— Task goal —
A faithful, complete copy of the records is required.

— Records provided —
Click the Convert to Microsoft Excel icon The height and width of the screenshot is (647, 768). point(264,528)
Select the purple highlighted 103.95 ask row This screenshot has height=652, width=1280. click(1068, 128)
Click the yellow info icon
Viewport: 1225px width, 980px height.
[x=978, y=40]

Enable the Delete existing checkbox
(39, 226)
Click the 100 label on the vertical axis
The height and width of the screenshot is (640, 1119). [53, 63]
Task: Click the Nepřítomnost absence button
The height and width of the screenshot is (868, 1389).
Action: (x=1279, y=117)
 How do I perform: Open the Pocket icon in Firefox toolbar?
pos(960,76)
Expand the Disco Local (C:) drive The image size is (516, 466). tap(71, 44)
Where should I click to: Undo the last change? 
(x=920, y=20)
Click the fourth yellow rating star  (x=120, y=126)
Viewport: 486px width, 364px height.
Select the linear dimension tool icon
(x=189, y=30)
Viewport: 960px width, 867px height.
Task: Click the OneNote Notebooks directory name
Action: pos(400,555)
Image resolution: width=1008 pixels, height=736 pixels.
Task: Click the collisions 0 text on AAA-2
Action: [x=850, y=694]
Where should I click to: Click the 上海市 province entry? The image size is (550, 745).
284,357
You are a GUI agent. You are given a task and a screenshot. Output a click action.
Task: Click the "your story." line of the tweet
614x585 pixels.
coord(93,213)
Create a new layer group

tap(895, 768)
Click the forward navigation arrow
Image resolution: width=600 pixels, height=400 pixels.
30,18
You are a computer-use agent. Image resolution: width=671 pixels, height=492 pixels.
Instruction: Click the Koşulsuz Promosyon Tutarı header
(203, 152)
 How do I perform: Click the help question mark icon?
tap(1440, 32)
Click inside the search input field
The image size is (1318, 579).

— Reply —
Click the Convert to Microsoft Excel icon The height and width of the screenshot is (647, 768). point(264,528)
Select the purple highlighted 103.95 ask row This screenshot has height=652, width=1280. click(1068, 128)
Click the yellow info icon
Viewport: 1225px width, 980px height.
[x=978, y=40]

Enable the Delete existing checkbox
(39, 226)
Click the 100 label on the vertical axis
The height and width of the screenshot is (640, 1119). [53, 63]
Task: Click the Nepřítomnost absence button
The height and width of the screenshot is (868, 1389).
Action: (x=1279, y=117)
 How do I perform: Open the Pocket icon in Firefox toolbar?
pos(960,76)
Expand the Disco Local (C:) drive The image size is (516, 466). tap(71, 44)
Where should I click to: Undo the last change? 
(x=920, y=20)
Click the fourth yellow rating star  (x=120, y=126)
Viewport: 486px width, 364px height.
Select the linear dimension tool icon
(x=189, y=30)
Viewport: 960px width, 867px height.
Task: Click the OneNote Notebooks directory name
Action: pos(400,555)
Image resolution: width=1008 pixels, height=736 pixels.
Task: Click the collisions 0 text on AAA-2
Action: [x=850, y=694]
Where should I click to: Click the 上海市 province entry? The image size is (550, 745).
284,357
You are a GUI agent. You are given a task and a screenshot. Output a click action.
Task: Click the "your story." line of the tweet
614x585 pixels.
coord(93,213)
Create a new layer group

tap(895, 768)
Click the forward navigation arrow
Image resolution: width=600 pixels, height=400 pixels.
30,18
You are a computer-use agent. Image resolution: width=671 pixels, height=492 pixels.
Instruction: Click the Koşulsuz Promosyon Tutarı header
(203, 152)
 How do I perform: Click the help question mark icon?
tap(1440, 32)
Click inside the search input field
The image size is (1318, 579).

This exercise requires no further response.